Absolutely not, said Legault.

“There is job security forever,” he said. “Governance remains key. Having a human who can interpret the information and take action is essential.”

In fact, the role will expand in scope, to consider such questions as ethics and responsibility in AI, said Kris Lovejoy, the global practice leader of security and resiliency for Kyndryl, a provider of information technology infrastructure services.

“If we want to be effective in applying this technology in a responsible way, what is the governance and management structure for doing this?” she said. “The organizations I see that are effective are the ones that are tackling that question,” and involve a number of roles in these decisions.

In a separate panel on generative AI, Andrew Pade, the general manager of cyber defense operations and security integration at Commonwealth Bank of Australia, explained his institution’s method for building a robust and highly trained workforce. The data science team and the bank’s most advanced cybersecurity experts consider their past experiences dealing with threats and try to predict the next events so junior employees can act on them.

“All of a sudden, we don’t need to leverage the market for high-end skills,” he said.

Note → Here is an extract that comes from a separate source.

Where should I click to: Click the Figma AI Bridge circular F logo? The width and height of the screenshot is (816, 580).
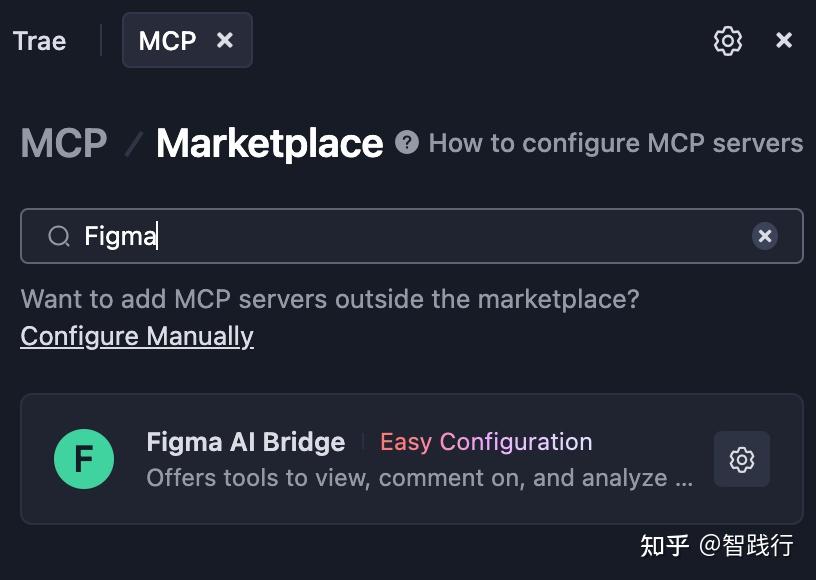[84, 459]
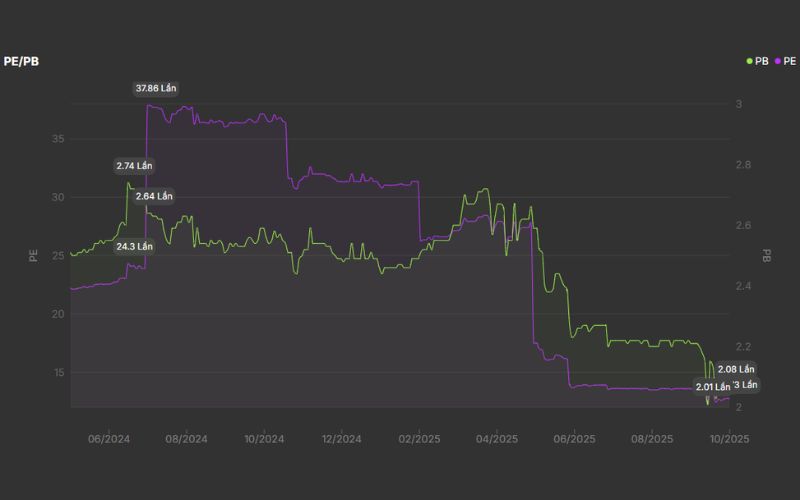Select the 02/2025 x-axis date label
The width and height of the screenshot is (800, 500).
419,438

To further instill trust in the institution’s defenses, Pade deploys a “purple team” — a blend of “red team” hackers in a company and “blue team” defenders — to track these attacks through their life cycle and fine-tune models if they are not picking up threats. 

In an interview, Andy Schmidt, the global industry lead for banking at IT and business consulting services firm CGI, echoed these points.

“Continuous testing of networks and applications is important,” he said. “If you make an upgrade, do an application penetration test to make sure that the door you closed didn’t open a window. That’s one of the classic issues that you see.”